An end to freedom of movement for migrant workers could hit the agricultural industry hard. Many farmers are reliant upon migrant workers at harvest time. Claims have even been made that crops will rot in the fields when we leave the EU because of the shortage of workers.
The decision by Haygrove to move 200 seasonal jobs from their Herefordshire based farm to China was widely reported in the press earlier this year. Haygrove cited concerns over a lack of an agreed immigration policy as a key reason for the move. As the deadline for Brexit approaches, the government have yet to agree a deal and we have no clearer indication of what a post-Brexit immigration policy will look like.
While a no-deal Brexit may affect the sector, a hard Brexit would probably see an end to freedom of movement between the UK and the EU. Although the government is considering granting existing EU migrants the right to remain, the agricultural sector will remain vulnerable to labour shortages because of the lack of migrant seasonal workers.
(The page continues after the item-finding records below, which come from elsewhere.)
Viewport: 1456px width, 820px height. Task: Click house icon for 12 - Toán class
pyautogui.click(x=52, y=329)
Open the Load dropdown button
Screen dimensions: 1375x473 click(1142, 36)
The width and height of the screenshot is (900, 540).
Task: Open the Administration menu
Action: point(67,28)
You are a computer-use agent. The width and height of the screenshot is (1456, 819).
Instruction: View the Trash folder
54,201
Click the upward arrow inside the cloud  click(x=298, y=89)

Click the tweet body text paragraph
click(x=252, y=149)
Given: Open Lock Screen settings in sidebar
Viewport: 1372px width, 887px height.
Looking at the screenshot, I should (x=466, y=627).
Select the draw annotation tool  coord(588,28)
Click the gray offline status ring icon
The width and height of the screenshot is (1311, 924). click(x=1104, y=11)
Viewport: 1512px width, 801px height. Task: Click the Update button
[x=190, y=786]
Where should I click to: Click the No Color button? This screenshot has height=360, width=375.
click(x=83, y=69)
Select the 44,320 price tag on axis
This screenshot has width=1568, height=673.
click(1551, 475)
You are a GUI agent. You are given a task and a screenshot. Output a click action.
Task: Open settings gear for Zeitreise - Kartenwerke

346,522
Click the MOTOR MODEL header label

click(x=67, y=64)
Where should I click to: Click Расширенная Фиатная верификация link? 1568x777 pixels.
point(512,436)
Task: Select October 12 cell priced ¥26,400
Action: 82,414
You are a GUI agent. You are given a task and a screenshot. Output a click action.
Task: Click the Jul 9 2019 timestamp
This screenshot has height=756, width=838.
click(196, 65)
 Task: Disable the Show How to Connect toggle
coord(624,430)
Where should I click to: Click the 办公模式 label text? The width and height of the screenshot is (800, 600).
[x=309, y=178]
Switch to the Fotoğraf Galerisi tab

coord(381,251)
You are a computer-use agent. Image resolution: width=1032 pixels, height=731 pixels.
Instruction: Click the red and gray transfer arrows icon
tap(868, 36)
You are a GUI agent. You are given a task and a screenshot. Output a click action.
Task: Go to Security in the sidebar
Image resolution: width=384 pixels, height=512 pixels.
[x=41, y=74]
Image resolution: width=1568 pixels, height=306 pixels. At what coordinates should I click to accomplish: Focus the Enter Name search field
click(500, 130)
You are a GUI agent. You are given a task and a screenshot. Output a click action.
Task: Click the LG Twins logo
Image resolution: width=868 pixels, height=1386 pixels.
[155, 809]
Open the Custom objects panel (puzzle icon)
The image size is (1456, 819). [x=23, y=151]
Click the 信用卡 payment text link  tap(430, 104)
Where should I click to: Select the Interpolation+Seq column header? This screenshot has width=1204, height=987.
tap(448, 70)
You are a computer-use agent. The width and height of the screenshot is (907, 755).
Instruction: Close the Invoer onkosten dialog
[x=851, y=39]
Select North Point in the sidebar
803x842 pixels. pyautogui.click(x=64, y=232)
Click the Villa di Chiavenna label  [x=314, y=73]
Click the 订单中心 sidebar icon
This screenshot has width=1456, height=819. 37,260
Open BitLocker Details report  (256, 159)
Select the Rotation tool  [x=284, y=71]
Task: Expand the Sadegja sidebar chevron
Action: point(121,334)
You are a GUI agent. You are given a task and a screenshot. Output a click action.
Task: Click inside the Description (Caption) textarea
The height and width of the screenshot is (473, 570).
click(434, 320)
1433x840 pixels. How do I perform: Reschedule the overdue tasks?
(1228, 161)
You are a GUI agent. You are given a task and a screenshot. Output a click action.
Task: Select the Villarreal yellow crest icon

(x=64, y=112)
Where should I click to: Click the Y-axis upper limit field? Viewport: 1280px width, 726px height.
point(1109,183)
As well as challenges ahead, many will also be looking forward to the opportunities that Brexit could offer outside the much-derided Common Agricultural Policy.
It is worth noting that labour shortages did not start with Brexit – they have simply been magnified by it. Labour supply has been an issue for some time in the UK as elsewhere – a labour crisis has been looming in Canada and Australia and is a common woe throughout the western world.
One solution could be a return to the Seasonal Agricultural Workers Scheme, scrapped in 2013 on the basis that UK farmers had access to EU labour. Many will also be hoping for a strengthening pound to bolster workers’ take home pay, and others are pinning their hopes on automation to fill the void, although this last is still far off.